Even if you’re an über-Canadian company, it never hurts to have American celebrities expressing gratitude and parading your wares. That’s not innovative, it’s just Marketing 101.
But Reiss doesn’t seem especially interested in having personal access to stars, or any fame he might have accrued over the past decade. “If Canada Goose were a person, it’d be a really famous person. I’m not a famous person.”
He gets more energized discussing his plans for the future, which include new-product development, and growth in both existing and emerging markets. Now in 44 countries worldwide, Canada Goose recently launched in South Korea, and Reiss has his sights set on China.
“There’s a certain part of what’s happened that I think is unbelievable. That it’s all happened is very fortuitous, and amazing. We’ve got to pinch ourselves. But the other side of it is, this is what we’ve tried to do. This is by design.”
Grateful, but no false humility.
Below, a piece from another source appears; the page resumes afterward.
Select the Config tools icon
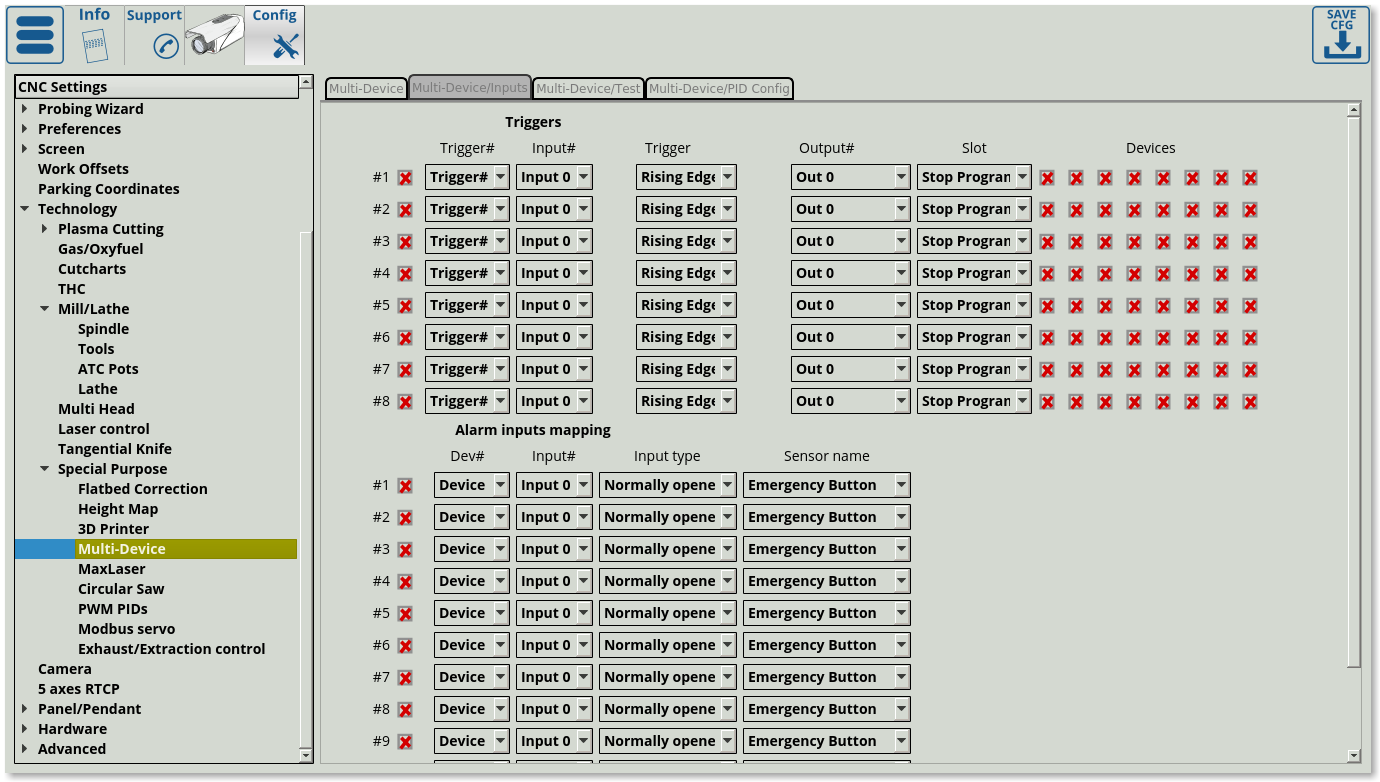Image resolution: width=1380 pixels, height=782 pixels. (285, 46)
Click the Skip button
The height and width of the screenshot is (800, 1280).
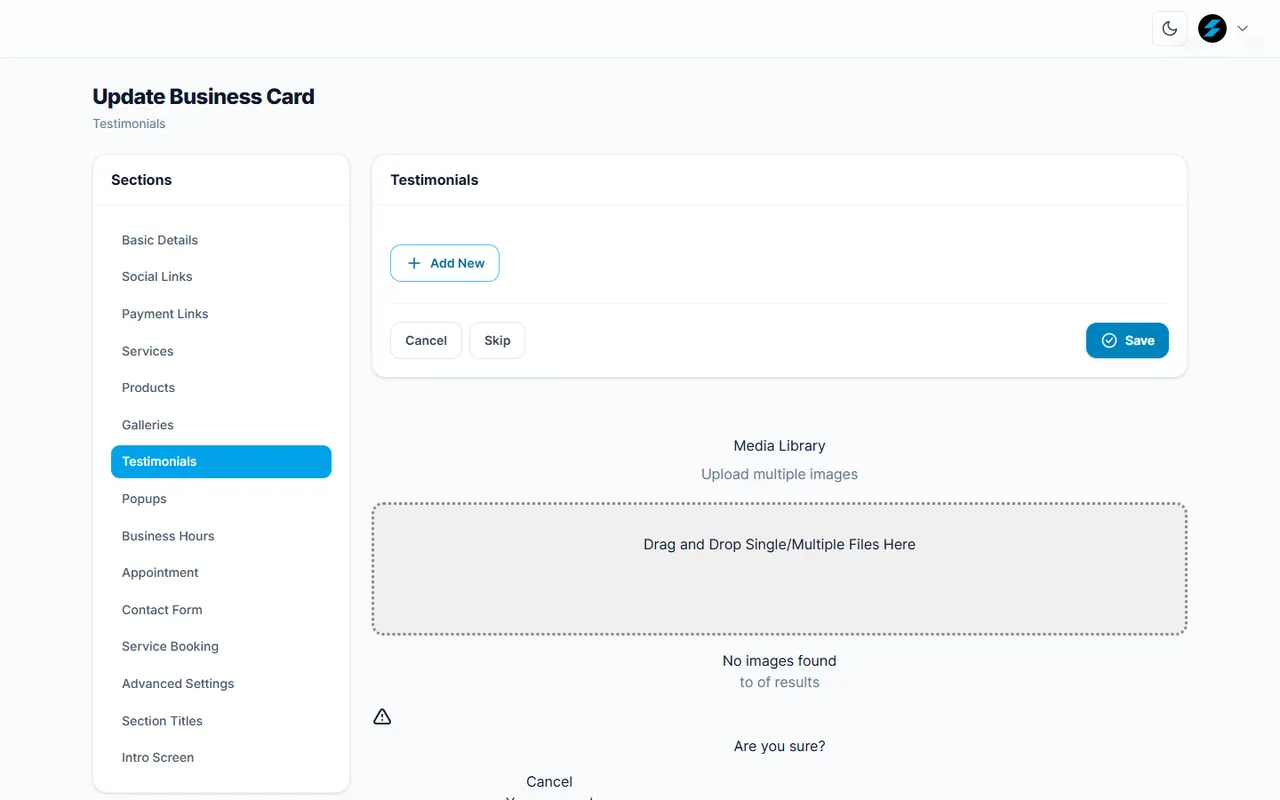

To use a jock comparison, he’s copping the attitude of Canada’s 2010 Winter Olympic team—not competing against the world just for fun, but aiming to win. “I believe that we are a brand at the very beginning of our growth curve, believe it or not. There’s so much runway left.”
The haters might hate; this level of ubiquity isn’t for everyone. But get used to it—that patch is going to be seen on our streets for a long, long time to come.